Carlos Gil. / EPDAHace algunos años que se endemonió al bipartidismo y nada bueno nos ha pasado desde entonces. Tendría sus defectos, que no voy a poner en cuestión, pero su principal virtud era no tener necesidad de vender el alma al diablo cada cuatro años. Curiosamente, se hicieron más chistes de aquella respuesta de Aznar según la cual hablaba catalán en la intimidad, que de la visita, pública y publicada, de Yolanda Díaz a Puigdemont para vender el futuro de España a cambio de su “sí, quiero” para la investidura.

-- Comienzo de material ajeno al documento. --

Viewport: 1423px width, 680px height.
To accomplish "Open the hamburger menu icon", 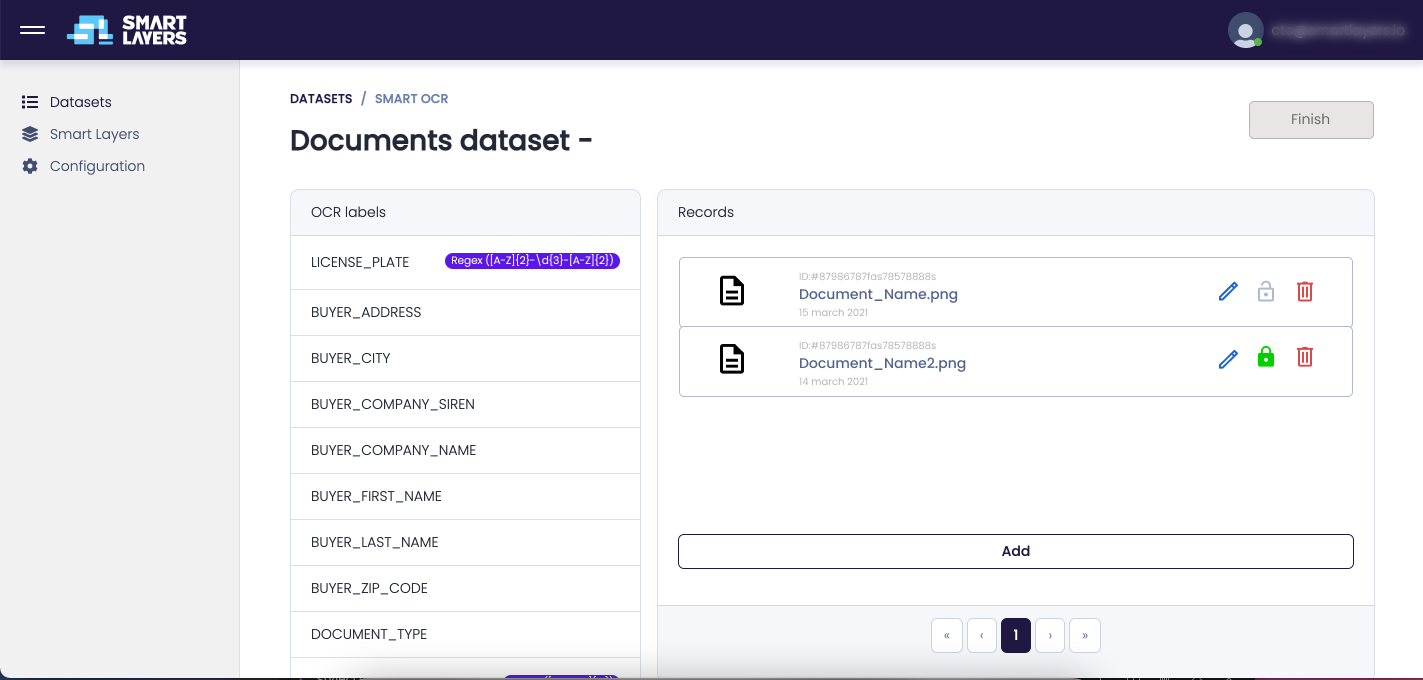I will [33, 30].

Acabadas las elecciones del 23-J y vista la efectividad estratégica de Sánchez para dejarse una puerta abierta a la gobernabilidad, que parecía imposible hasta unas semanas antes, hemos asistido a un proceso de mercadeo de votos sin precedentes, regateando al alza cualquier pretensión de cualquiera que pueda resultar necesario para que el “señor de los espejos” siga en la Moncloa.
Y, paradójicamente, que un señor al que España odia (o, al menos, eso se decía) pueda seguir siendo presidente del Gobierno, ha quedado en manos de otro señor que odia a España. Bien mirado, una frase tan absurda a primera vista podría ser la explicación de un pacto tan antinatura: como odio a España y a los españoles, el castigo es imponernos, unos cuantos años más, este mismo Presidente al que tanto decís que odiáis.

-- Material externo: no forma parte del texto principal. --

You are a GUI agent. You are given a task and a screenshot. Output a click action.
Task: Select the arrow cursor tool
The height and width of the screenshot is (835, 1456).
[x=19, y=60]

Lo peor es que, una vez más, la negociación con Cataluña deja de lado, si no atrás, las pretensiones de los valencianos. La primera parte de la negociación, inofensiva a primera vista, era la admisión de las lenguas oficiales en el territorio español en los debates del Congreso. Siempre la he considerado innecesaria, habiendo una lengua común y conocida por todos, principalmente por el coste que supone y que, por supuesto, vamos a pagar entre todos los españoles. Pero la afrenta va mucho más allá cuando, en esa relación de lenguas admitidas, se omite el valenciano.
Nuestro Estatuto reconoce el valenciano como lengua oficial en nuestra Comunidad y, por tanto, cumple con los requisitos para ser admitida como el resto de lenguas. No podemos permitir su omisión, ni tan siquiera la denominación inclusiva catalán-valenciano que Ximo Puig quiso negociar con la presidenta del Congreso.

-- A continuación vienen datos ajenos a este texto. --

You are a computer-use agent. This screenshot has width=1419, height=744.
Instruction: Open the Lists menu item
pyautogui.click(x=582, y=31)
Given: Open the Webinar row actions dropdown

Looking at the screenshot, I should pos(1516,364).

Si no nos valoramos nosotros y no valoramos nuestras señas de identidad, no podemos pretender que otros lo hagan. Si nos plegamos a las exigencias de otras comunidades autónomas, nunca seremos aquello que nuestro proceso de autogobierno pretendió alcanzar. Espero que tomen buena nota los diputados de Compromís y todos aquellos que pretendan votar a favor de este ninguneo. La agenda valenciana tendrá, en España, la relevancia que los valencianos queramos darle. No permitamos que nadie lo haga por nosotros.